(Dataset entries)
*** Begin section ***
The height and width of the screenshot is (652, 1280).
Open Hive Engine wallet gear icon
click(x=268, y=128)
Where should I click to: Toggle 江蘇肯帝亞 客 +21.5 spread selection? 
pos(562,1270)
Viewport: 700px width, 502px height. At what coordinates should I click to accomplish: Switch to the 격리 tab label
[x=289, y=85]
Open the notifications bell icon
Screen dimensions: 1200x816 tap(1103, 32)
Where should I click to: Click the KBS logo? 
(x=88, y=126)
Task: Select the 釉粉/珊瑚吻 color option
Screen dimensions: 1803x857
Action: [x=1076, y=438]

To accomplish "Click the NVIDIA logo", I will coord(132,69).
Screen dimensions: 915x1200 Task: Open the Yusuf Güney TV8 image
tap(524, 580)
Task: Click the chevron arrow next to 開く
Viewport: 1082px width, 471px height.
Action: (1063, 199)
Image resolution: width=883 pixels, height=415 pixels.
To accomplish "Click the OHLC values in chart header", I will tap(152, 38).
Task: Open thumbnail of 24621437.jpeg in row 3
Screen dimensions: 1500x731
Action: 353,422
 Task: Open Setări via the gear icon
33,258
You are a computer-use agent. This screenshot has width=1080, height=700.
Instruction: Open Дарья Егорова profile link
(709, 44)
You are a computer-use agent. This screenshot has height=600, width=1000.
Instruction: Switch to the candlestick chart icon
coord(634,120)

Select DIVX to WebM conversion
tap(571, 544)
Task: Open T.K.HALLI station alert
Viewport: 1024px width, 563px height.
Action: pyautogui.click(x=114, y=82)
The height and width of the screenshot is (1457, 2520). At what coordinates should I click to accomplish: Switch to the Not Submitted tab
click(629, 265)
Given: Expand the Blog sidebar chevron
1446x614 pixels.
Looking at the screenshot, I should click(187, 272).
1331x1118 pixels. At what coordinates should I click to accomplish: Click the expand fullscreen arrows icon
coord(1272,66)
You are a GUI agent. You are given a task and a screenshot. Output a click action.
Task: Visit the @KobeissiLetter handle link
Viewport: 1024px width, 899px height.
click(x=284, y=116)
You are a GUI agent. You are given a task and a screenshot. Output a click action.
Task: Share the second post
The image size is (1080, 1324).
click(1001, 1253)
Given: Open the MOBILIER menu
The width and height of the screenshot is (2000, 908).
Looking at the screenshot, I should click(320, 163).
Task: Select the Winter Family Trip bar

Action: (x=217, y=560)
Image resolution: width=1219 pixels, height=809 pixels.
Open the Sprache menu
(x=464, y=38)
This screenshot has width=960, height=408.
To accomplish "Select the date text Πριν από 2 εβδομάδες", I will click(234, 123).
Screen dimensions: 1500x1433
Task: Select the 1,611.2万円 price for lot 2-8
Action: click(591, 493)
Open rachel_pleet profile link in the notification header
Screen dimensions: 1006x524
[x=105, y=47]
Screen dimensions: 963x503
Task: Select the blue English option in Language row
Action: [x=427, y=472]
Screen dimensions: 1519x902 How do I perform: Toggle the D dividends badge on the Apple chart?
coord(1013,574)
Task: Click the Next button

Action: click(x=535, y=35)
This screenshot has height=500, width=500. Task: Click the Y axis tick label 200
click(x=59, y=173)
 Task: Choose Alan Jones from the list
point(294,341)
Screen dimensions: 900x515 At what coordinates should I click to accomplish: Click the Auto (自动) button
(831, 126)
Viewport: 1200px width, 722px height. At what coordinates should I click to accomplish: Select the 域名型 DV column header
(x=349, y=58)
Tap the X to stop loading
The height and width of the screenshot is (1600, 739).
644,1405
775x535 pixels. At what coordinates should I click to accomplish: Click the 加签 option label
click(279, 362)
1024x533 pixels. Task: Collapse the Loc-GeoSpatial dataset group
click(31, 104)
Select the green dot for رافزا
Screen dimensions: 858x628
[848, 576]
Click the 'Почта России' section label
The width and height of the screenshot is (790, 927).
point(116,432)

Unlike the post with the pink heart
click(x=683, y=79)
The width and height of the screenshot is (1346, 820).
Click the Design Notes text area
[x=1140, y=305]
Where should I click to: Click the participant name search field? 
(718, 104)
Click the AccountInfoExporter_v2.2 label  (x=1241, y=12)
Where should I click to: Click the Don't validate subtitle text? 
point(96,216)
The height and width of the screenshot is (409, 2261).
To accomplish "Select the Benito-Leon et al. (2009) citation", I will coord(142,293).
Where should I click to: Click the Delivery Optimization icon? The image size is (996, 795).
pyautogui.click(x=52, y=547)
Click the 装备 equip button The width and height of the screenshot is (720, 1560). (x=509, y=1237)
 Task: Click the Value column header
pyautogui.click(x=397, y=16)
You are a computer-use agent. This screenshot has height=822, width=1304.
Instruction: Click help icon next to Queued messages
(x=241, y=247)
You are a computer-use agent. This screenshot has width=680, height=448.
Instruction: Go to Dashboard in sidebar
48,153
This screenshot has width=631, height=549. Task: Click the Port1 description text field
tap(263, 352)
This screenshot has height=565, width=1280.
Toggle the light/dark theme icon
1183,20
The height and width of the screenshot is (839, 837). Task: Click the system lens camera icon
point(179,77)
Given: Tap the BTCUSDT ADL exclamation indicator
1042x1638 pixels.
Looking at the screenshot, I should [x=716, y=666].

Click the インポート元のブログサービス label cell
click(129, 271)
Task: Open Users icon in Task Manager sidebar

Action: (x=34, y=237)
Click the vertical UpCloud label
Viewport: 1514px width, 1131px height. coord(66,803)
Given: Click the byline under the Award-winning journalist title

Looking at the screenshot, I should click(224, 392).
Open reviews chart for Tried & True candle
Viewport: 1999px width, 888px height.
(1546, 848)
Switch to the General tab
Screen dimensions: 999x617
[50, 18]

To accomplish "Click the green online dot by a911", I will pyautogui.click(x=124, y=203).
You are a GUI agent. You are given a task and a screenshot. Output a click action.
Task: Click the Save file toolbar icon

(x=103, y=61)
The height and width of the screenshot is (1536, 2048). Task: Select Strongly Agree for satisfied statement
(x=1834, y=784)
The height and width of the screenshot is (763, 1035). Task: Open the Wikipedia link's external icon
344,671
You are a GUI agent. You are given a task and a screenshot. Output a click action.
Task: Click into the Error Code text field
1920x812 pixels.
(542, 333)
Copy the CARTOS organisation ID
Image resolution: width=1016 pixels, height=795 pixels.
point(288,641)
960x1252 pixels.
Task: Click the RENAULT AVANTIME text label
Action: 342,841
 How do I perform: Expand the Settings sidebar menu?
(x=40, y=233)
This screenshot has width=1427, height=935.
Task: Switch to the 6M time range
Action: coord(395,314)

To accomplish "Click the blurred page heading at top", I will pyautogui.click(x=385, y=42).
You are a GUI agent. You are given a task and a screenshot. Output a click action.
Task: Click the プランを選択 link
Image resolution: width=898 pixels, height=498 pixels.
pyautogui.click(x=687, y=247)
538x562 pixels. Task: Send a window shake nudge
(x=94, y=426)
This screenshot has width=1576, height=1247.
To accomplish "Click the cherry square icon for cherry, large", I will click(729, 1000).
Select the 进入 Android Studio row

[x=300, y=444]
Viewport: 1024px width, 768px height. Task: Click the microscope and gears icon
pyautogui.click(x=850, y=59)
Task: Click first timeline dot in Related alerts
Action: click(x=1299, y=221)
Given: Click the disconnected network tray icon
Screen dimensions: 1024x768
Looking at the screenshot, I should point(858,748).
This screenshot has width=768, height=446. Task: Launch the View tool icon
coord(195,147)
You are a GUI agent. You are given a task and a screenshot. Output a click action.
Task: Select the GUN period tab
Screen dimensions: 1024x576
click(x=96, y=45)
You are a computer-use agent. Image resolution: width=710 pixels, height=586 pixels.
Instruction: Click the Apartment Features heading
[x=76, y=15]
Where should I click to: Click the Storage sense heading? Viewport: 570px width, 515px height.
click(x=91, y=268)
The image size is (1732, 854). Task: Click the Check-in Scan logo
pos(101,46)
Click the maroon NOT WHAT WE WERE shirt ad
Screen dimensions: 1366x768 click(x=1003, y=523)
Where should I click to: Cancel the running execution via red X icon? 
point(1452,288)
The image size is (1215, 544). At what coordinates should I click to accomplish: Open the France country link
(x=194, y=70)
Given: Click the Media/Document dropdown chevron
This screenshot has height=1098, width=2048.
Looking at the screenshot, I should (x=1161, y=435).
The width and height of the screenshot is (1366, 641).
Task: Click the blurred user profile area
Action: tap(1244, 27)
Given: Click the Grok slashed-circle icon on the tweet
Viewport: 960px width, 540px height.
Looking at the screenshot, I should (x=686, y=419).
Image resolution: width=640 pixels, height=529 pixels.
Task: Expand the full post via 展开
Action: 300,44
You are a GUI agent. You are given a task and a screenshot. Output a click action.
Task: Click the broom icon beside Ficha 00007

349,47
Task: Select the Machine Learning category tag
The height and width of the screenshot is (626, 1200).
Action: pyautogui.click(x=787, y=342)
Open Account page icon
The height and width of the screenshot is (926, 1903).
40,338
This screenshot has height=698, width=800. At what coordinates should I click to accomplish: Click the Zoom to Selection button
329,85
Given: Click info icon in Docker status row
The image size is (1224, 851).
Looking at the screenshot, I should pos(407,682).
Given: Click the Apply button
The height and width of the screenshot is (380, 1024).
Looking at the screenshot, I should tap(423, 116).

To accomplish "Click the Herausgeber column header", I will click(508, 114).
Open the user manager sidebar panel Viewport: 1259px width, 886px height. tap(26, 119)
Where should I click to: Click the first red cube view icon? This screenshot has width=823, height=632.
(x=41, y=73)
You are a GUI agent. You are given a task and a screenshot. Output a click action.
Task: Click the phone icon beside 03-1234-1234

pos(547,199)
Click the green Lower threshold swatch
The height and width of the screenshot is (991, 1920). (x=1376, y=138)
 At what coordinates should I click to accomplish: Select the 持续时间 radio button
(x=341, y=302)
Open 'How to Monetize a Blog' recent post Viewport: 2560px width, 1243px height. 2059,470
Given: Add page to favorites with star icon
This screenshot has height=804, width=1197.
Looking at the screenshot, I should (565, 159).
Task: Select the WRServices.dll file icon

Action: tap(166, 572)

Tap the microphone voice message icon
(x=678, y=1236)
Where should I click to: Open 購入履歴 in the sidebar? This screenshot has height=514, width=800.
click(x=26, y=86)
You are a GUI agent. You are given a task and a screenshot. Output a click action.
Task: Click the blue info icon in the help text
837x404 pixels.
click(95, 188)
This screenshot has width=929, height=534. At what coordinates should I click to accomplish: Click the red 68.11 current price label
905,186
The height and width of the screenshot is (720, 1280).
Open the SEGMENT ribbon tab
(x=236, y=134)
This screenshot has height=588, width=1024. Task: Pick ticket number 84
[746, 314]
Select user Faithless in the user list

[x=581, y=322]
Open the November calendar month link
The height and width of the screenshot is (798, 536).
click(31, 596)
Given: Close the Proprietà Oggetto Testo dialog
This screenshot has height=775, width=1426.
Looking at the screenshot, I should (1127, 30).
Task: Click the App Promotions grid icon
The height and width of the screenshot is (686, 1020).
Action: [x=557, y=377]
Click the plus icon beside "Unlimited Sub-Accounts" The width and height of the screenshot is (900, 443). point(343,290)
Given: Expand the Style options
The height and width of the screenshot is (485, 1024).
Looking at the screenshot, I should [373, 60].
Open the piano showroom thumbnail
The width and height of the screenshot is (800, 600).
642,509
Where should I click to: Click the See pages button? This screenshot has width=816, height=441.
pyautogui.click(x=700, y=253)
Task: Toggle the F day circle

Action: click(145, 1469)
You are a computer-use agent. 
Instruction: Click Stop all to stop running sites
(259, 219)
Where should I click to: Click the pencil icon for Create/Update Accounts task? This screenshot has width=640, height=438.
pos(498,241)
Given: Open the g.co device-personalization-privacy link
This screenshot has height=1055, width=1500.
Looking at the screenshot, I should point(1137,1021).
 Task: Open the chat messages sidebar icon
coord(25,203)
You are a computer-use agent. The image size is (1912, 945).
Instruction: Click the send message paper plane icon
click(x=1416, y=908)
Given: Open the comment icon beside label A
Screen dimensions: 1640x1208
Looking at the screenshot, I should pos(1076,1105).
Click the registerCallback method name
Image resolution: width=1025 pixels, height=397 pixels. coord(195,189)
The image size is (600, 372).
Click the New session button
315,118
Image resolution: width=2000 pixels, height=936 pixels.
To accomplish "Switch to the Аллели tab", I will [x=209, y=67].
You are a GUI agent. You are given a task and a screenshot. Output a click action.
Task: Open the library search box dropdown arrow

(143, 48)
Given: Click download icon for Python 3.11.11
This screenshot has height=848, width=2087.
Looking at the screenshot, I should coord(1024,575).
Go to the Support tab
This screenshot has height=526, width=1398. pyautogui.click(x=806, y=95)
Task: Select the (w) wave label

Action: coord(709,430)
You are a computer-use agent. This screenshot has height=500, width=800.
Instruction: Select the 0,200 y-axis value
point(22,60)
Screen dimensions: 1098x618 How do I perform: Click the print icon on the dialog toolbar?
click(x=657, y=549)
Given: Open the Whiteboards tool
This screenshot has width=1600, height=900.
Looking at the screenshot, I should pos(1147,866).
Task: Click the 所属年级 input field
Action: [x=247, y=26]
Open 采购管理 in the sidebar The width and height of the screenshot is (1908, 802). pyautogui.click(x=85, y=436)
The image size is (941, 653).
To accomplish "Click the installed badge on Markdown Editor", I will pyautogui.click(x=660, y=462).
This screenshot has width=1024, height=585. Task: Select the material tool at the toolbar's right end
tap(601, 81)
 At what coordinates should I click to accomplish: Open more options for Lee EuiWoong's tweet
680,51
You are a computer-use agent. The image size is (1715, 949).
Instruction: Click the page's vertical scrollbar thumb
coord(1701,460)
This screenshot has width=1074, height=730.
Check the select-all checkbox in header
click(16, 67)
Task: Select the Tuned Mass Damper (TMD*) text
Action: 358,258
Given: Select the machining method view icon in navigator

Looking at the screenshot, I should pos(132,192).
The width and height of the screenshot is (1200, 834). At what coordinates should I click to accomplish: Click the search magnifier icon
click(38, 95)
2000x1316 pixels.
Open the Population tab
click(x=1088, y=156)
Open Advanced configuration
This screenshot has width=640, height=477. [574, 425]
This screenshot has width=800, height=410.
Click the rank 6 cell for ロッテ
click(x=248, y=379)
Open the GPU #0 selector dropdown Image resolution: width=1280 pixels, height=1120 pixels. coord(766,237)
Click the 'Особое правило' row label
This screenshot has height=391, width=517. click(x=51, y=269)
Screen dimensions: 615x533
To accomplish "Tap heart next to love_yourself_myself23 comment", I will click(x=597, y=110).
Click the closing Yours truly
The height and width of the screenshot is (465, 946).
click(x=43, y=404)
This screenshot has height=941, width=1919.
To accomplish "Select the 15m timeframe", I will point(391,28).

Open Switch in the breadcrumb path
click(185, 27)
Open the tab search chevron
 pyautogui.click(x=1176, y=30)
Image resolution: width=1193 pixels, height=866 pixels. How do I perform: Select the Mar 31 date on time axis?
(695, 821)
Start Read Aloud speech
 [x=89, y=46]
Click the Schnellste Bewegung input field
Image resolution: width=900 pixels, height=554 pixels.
*** End section ***
◆ WORK INSTRUCTIONS
Search the entries for "Blog" and copy each matching line.

◆ RESULT
Given: Expand the Blog sidebar chevron
Open 'How to Monetize a Blog' recent post Viewport: 2560px width, 1243px height. 2059,470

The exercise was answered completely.